The main advantage of the xbox 360 games is its affordable price (compared to its competitors). The price of an Xbox 360 Arcade is only slightly more expensive than the Nintendo Wii. To get the experience of the next gen console, you don’t have to pay as much as PS3. The main reason is the Xbox 360 applies a DVD Drive that is cheaper than PS3’s Bluray Drive. This strategy is powerful enough to attract many gamers. By buying Xbox Premium, you will get a console, a 60GB hard drive, a chat headset, a 10-meter LAN cable, a component cable, Xbox Live Gold for one month, and a wireless controller. On the PS3, you will not get a headset, LAN cable, and component cable. With Premium Pack, you will immediately be ready to enter the world of game consoles plus its online features, even without the Wi-Fi feature like on the PS3. You can get free download game Xbox 360 here!

https://www.playstation.com/en-us/explore/games/free-to-play/

https://downloadgamexbox.com/category/iso/

What are Crawlability and Indexability of a Website?

What are Crawlability and Indexability of a Website?

Tell me, what’s the first thing that comes to your mind when you think about ranking a website?

Content? Or maybe backlinks?

I admit, both are crucial factors for positioning a website in search results. But they’re not the only ones.

In fact, two other factors play a significant role in SEO – crawlability and indexability. Yet, most website owners have never heard of them.

At the same time, even small problems with indexability or crawlability could result in your site losing its rankings. And that’s regardless of what great content or how many backlinks you have.

How Do Web Crawlers Scan Your Site?

A new tool to understand how search engine bots work

What are crawlability and indexability?

To understand these terms, let’s start by taking a look at how search engines discover and index pages.

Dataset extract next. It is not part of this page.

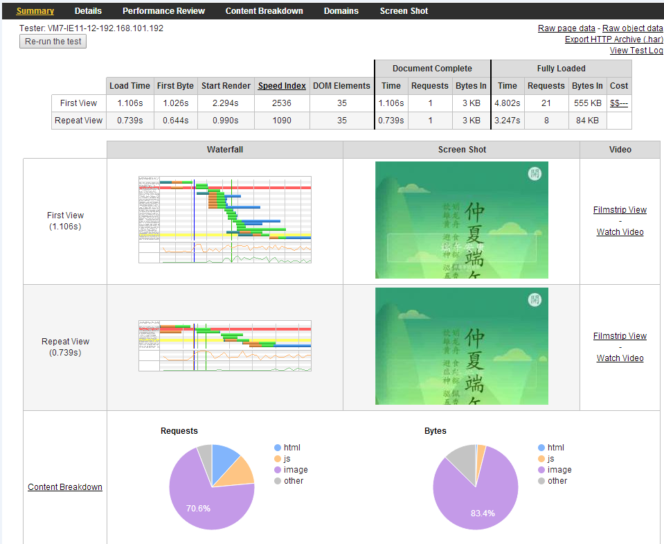664x544 pixels.
Task: Open the Repeat View waterfall thumbnail
Action: [224, 346]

To learn about any new (or updated) page, they use what’s known as web crawlers, bots whose aim is to follow links on the web with a single goal in mind:

To find, and index new web content.

Matt Cutts, formerly of Google, posted an interesting video explaining the process in detail. You can watch it below:

In short, both of these terms relate to the ability of a search engine to access and index pages on a website to add them to its index.

Crawlability describes the search engine’s ability to access and crawl content on a page.

If a site has no crawlability issues, then web crawlers can access all its content easily by following links between pages.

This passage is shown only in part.